From vitamin B12 in your cereal to iodine in table salt, adding nutrients to food is an old idea. But it doesn’t always work. Long storage, changes in humidity and temperature, and other variables can slash the additives’ potency.
That’s a special problem when transporting food to places where famine has taken hold, often in hot, dry, and hard-to-reach locales.
MIT researchers have solved the problem by encasing nutrients in a microcapsules made of a biocompatible polymer called BMC, often used in nutritional supplements.
The scientists encapsulated 11 different supplements into the material, including C, A, and B vitamins as well as iron and zinc. Then the team boiled the filled shells for two hours, blasted them with ultraviolet light, and bathed them in oxidizing chemicals. In every test, the nutrients inside the capsule survived intact.
But the capsules broke down when sunk into stomach acids.

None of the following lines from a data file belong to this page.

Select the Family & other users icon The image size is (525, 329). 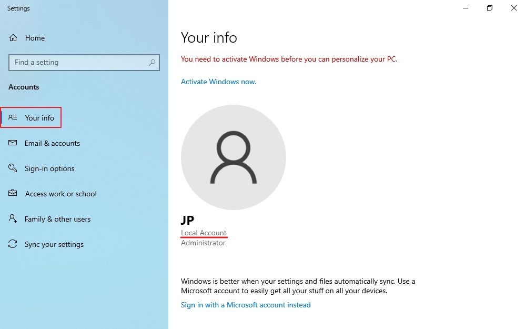[x=13, y=218]
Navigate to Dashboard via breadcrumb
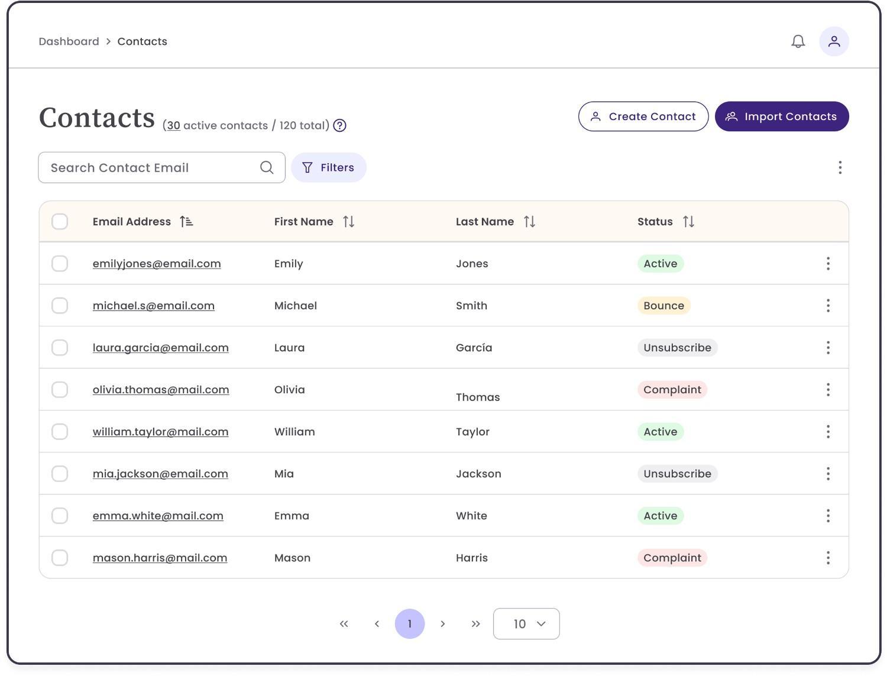Image resolution: width=887 pixels, height=676 pixels. click(x=69, y=41)
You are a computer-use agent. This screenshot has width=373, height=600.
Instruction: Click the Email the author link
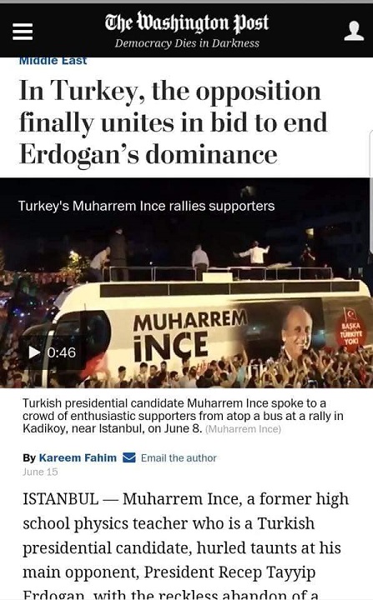(179, 458)
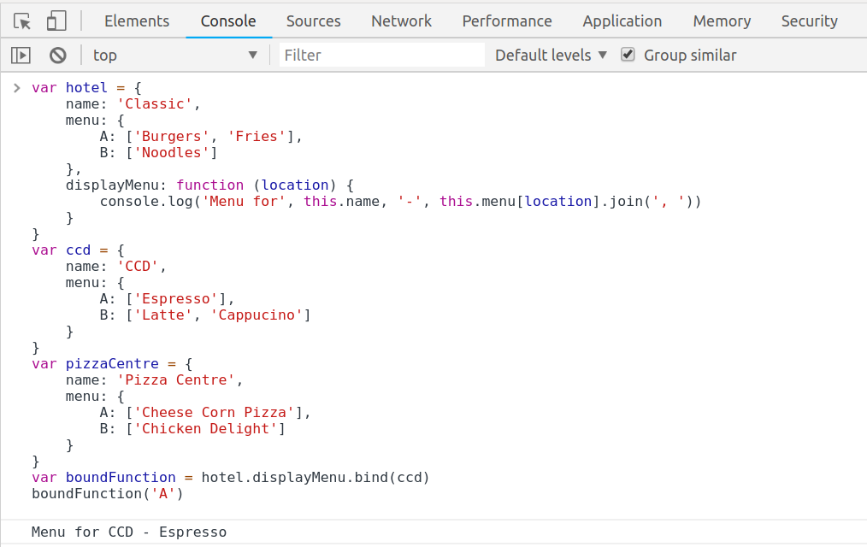Switch to the Elements tab

click(x=137, y=21)
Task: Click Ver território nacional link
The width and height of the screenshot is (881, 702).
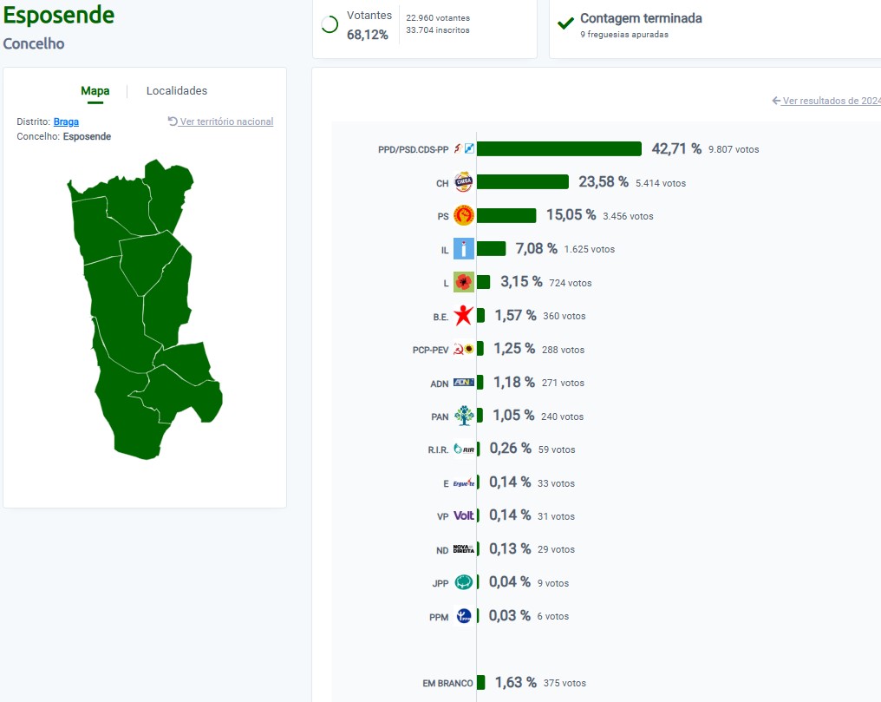Action: coord(221,121)
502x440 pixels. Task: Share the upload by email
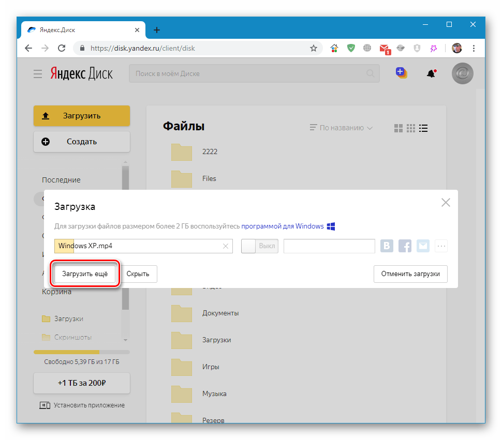click(x=423, y=246)
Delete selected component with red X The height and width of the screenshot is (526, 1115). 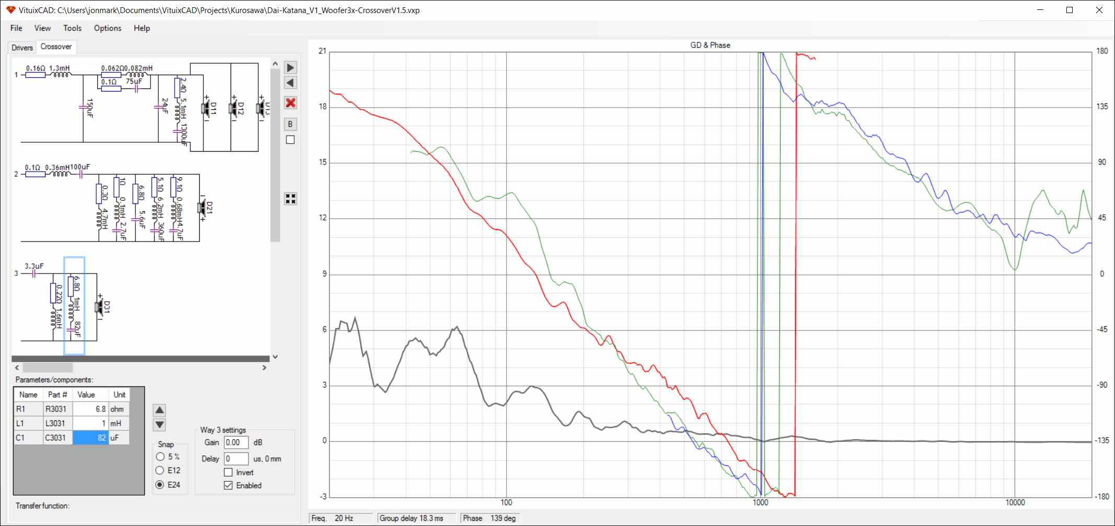pos(291,102)
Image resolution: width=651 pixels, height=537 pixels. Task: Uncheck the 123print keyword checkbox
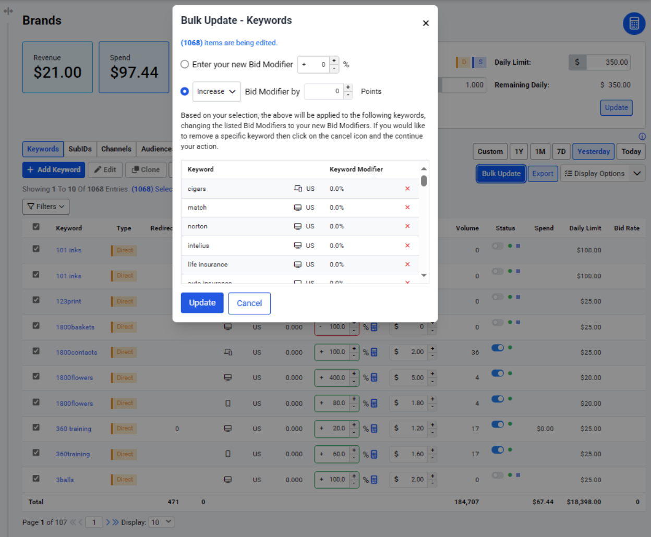pos(36,300)
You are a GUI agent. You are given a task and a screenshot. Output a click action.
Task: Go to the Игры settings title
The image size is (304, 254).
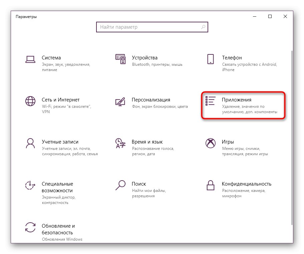pos(228,142)
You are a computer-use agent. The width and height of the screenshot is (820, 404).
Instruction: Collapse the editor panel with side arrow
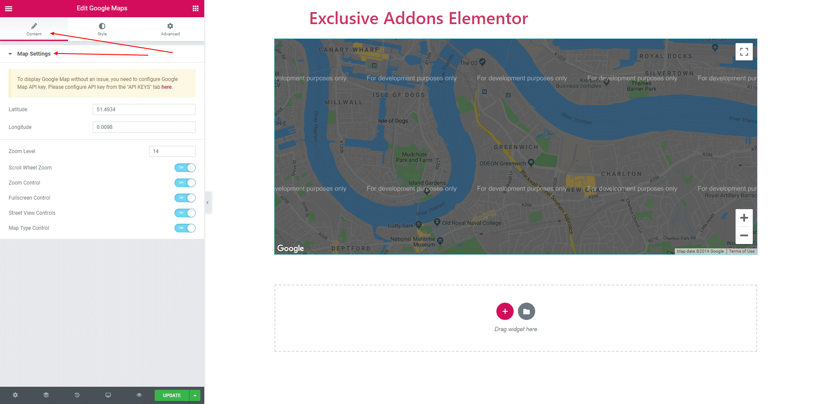[208, 202]
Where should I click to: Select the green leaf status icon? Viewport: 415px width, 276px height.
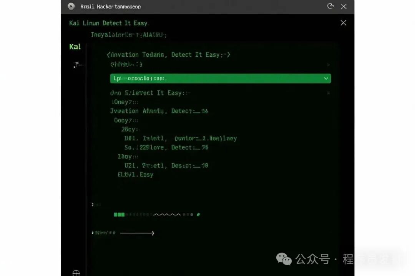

In an informal trial, anemic women who ate bread with the fortified microcapsules baked in absorbed the iron from the particles and their condition eased.
The research team now is gearing up for clinical tests.
TRENDPOST: In a drier world with less arable land, malnutrition will spread. New ways to ensure that people are nourished without demanding more croplands will become a key area of research and viable products will find a clear path to market.